As I sit here seething over the Conservative Douchebags' latest and lamest attempt to find something wrong with President Obama, I find it necessary to distract myself or explode. Are they really whining about a poetry reading guest list? I have to learn when to turn off the news.

The Manchurian Candidate remake is on. In theory a good movie should distract me, but this one is about a manipulative group who'll do anything for political power which brings my thoughts back to the manipulative Ass Hats I was originally trying to forget. I've got to focus on something other than the stupid controversy over Common at the White House or I will give myself a new brain lesion. I'll watch The Ring again. Won't be as scary as the first time, though...


It's 2002 and my friend purchases a really cool building that once housed a two story bar. The business has been closed for over a year, but his intent is to renovate and reopen the bottom floor. No concrete plans for the upstairs yet, and I'm in the mood for a change of scenery so I ask him if he's willing to rent me some space upstairs. Before I know it, the upstairs bar is turned into my kitchen, the infamous weed lounge is my bedroom, part of the pool room is my workspace, and the water closet is turned into a bathroom. Side note: I have never batted my eyelashes to get what I want, but the day the plumber told me the water closet would be too small for anything but a shower, I batted away and got my bathtub. They had to carve into the studs to get it to fit, but I like baths. Every time the building owner came by, he'd stop to look at the tub, baffled by how the fuck they got it in there.

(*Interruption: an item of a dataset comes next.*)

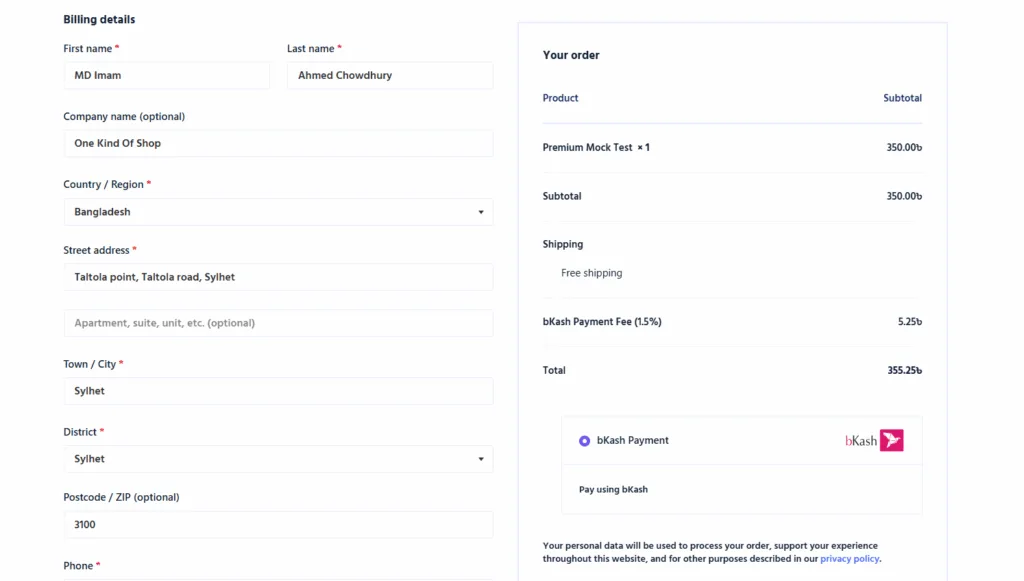Click the Company name field
1024x581 pixels.
[x=278, y=144]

I leave a quaint Chicago neighborhood and move to a foul one. Dangerous El Station, nothing but drug dealers and crack heads, and a drive by shooting outside the building my first week there. But this is what I want - a really cool living space. Even better - until the bar is rehabbed I have half a city block all to myself at night. Except for the crack heads. To the east of the building there's an alley, to the south the street and a 9 to 5 business, to the west an empty parking lot and to the west of the lot a small plot of land, and to the north just some storage spaces and more alley. Eventually the bar will open and be my Rumpus Room, but even then, the building is all mine after it's closed for the night. Score. I know this is NOT tempting to many people, but I like solitude. Precious, precious solitude.

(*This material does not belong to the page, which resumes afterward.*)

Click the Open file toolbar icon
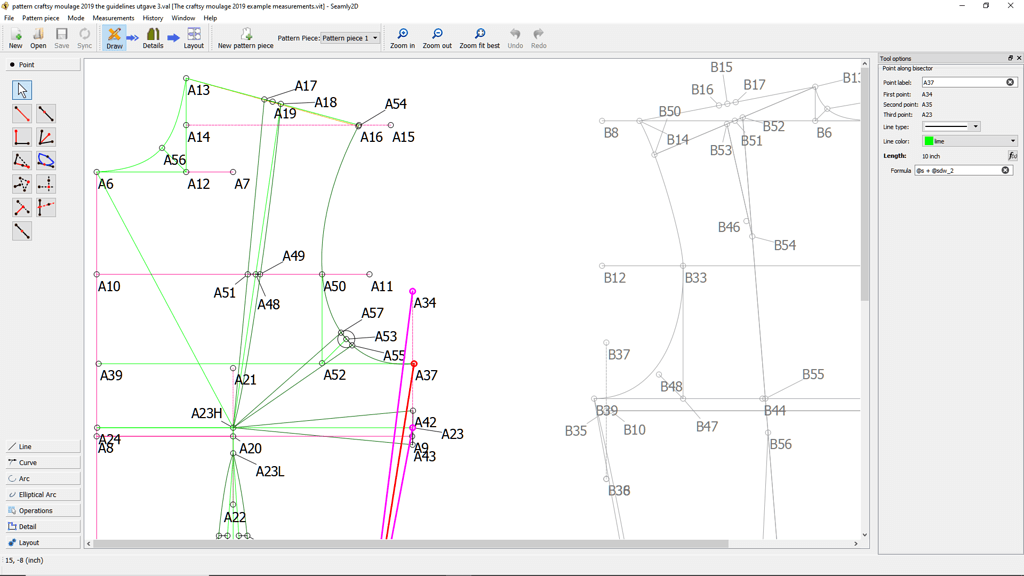This screenshot has width=1024, height=576. pos(38,35)
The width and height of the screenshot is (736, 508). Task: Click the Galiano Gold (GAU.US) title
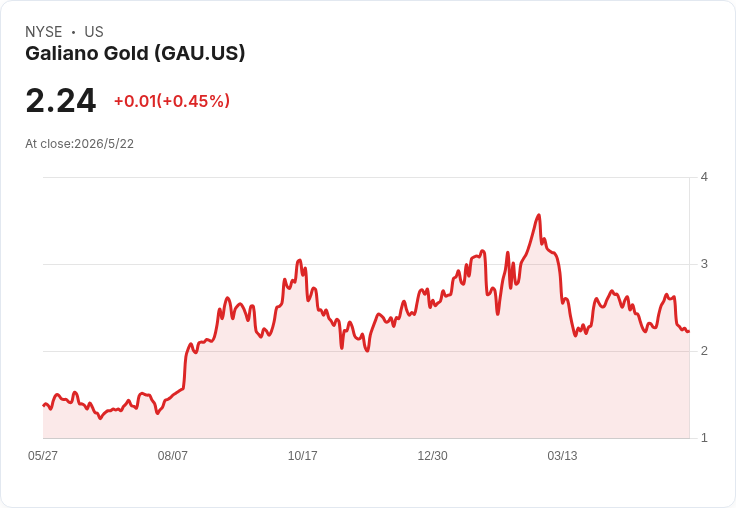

The building has ghost stories based on the murder of a girl whose dismembered body was found in the basement. Doesn't scare me. Not even being in the basement scares me. I love this place. I can play music at full volume and sing at the top of my lungs at any hour of the night, and no one can hear me. Do I see anything weird during the 15 months it takes the bar to open? Yes. I go through three Sage Smudge sticks. But those incidents do not stay with me the way The Night I Watched The Ring stays with me.

The bar opens the following year, and I take a second job downstairs. Teachers just don't make the money Gov. Scott Walker thinks they do. The staff stays behind after close to drink, but on this night, I push them all out of the building by 3AM. I want to watch The Ring in an empty building. I want it to be that much scarier knowing no one can hear me scream. Not long into the film, it dawns on me that my coworkers only agree to leave early so they can call me all night and whisper, "Seven days," into the phone, and if any of them were sober enough to dial, I'm sure they would have.

If you haven't seen it I won't ruin anything by telling you that just before someone's demise, their television turns itself on and just shows black and white snow. Do younger people these days know that before TVs used a blue screen to indicate no signal, it used to be snow? Anyway, we quickly learn about the snow, and not long after we get a glimpse at our first victim. Let me stop here for a moment. I've worked in Film. I not only did makeup, blood, and gore for a movie about the Civil War, I made body parts for it. But the makeup job they did on this first dead girl's face? Scares. The. Fuck. Out. Of. Me. No shit. It isn't gory. It's the look of fear frozen into her face. I have to pause the DVD on her to get a better look and remind myself it's just makeup. Does me no good. I already know the lights will get turned on when I go to bed.

I finish the movie quite happy that I'm freaked out, and like always, I watch the credits. There's a team of people who created this thing, and they deserve my attention. Thirty seconds in, my TV goes to snow. First reaction? Ooh! What a cool feature to add to the DVD! They're gonna show something scary during the credits! Second reaction? How long will they do this before the scary bit and get back to the credits? Third reaction. Why is my TV still on snow?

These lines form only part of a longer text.